We were perhaps more enthusiastic about metrics than the group considering the research assessment procedures of funders and universities. They felt that metrics could not replace, but only supplement, peer review of datasets. They also agreed that universities should bring up data sharing in job interviews and appraisals, and appoint more data management specialists. Funders should implement clear, sensible data sharing policies and mandates, and encourage data reuse via their data management plan requirements.

Another group discussed codes of conduct for sharing data. They recommended such codes be written by learned societies and publishers, with funders providing co-ordination. Ideally the codes should be specific on implementation issues (such as criteria and standards to use) and be collected into a catalogue for researchers to consult.

The next steps to improve linkage between data and other research outputs, a fourth group argued, should be to standardise both data citation practice and contextual metadata. Linking should be extensive and reciprocal, and amenable to expression as Linked Open Data.

The remaining group was interested in quality assurance processes. Their immediate recommendation was to find domains where data peer review is currently working well, and encode those processes as templates that other domains might adapt.
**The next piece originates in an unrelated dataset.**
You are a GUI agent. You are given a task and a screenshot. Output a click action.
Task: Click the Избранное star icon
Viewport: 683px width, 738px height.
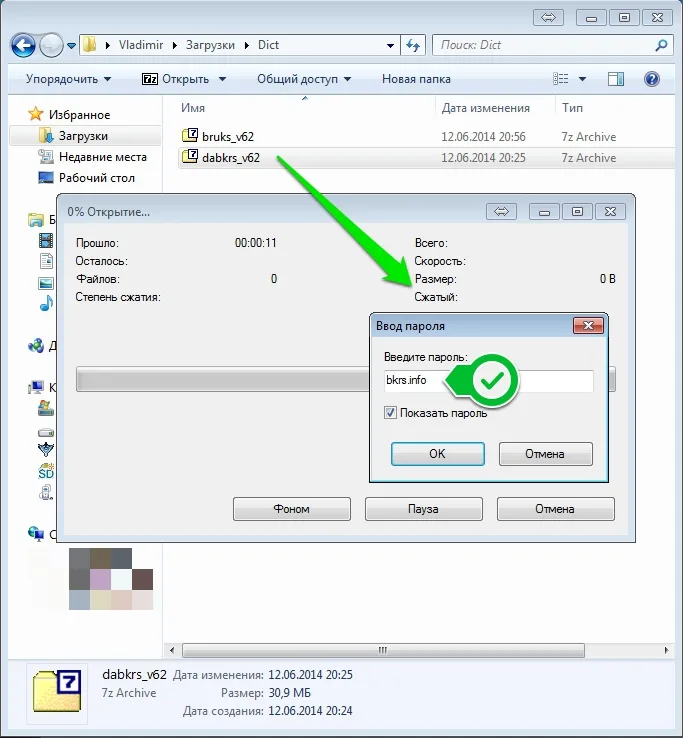[x=35, y=114]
I was pleased with the practical focus of this workshop. It would have been all too easy to spend the time on old ground, rehearsing the benefits of data sharing to one other and listing the barriers. Instead, we came up with a range of practical recommendations and aspirations for the members of the Knowledge Exchange to consider. I hope the wider community also takes notice.

Presentations from the workshop are available from the event webpage.